Students were sitting on the whispering benches in Maya Lin Arts Plaza, having a brief discussion after the performance of Viral Compassion (March 5, 2020). (Photo: Author.)
The performance took place at lunch time in the Arts Plaza, a central congregating spot for UCI Arts students. It was a busy time during the day: students were chatting, laughing, eating lunch, some rehearsing their lines or showing off dance moves, some rushing to their next destination. After the mask backdrop was set up, I stood on the stone bench and used a gong to draw attention from the crowd. One by one the index cards were read aloud, mostly in English, some in Chinese, and one in Farsi. In stark contrast to the overall merriment of the Plaza, our performance revealed fear, anxiety, panic, worry, anger, confusion, and resentment—the range of sentiments uttered by the anonymous voices hidden behind the cards. It was like an undercurrent finding a crack on the earth’s surface and beginning to spill out, slowly wetting the ground around the crack with its content. The mood became more somber as more cards were read; some students were really surprised by the xenophobia felt by many AAPI students on this “Asian” campus.
Many cards expressed anger and frustration:
“Stop staring at people when they put on their masks!”

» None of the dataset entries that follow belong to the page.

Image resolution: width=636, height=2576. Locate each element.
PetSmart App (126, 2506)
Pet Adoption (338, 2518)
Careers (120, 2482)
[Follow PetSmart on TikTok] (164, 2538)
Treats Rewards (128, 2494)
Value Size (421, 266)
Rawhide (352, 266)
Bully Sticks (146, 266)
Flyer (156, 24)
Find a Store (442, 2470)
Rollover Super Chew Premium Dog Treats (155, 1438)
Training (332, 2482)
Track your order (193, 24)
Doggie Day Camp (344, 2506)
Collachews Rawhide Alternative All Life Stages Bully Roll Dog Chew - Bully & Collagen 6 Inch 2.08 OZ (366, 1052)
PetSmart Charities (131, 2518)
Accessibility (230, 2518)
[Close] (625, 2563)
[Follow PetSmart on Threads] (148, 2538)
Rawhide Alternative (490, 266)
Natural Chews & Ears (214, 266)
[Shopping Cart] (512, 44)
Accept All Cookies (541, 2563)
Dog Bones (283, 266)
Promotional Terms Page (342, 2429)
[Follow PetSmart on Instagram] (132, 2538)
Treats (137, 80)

“Fight against Virus, not Chinese.”
“Many foreigners call it ‘Chinese virus.’ Large-scaled ‘anti-Chinese violent activities’ started.
. . . Now what we need to fight against is not only virus” (in Chinese).
“[While waiting in line in Disneyland for a ride] A lady (and her kids) behind me was literally two meters away from me and my friend. I understand her reasons. I know. I look Asian. I spoke Asian. . . . I appreciated that they did not do or say anything other than physically stay extremely far away from me, but I still felt hurt. I AM NOT VIRUS.”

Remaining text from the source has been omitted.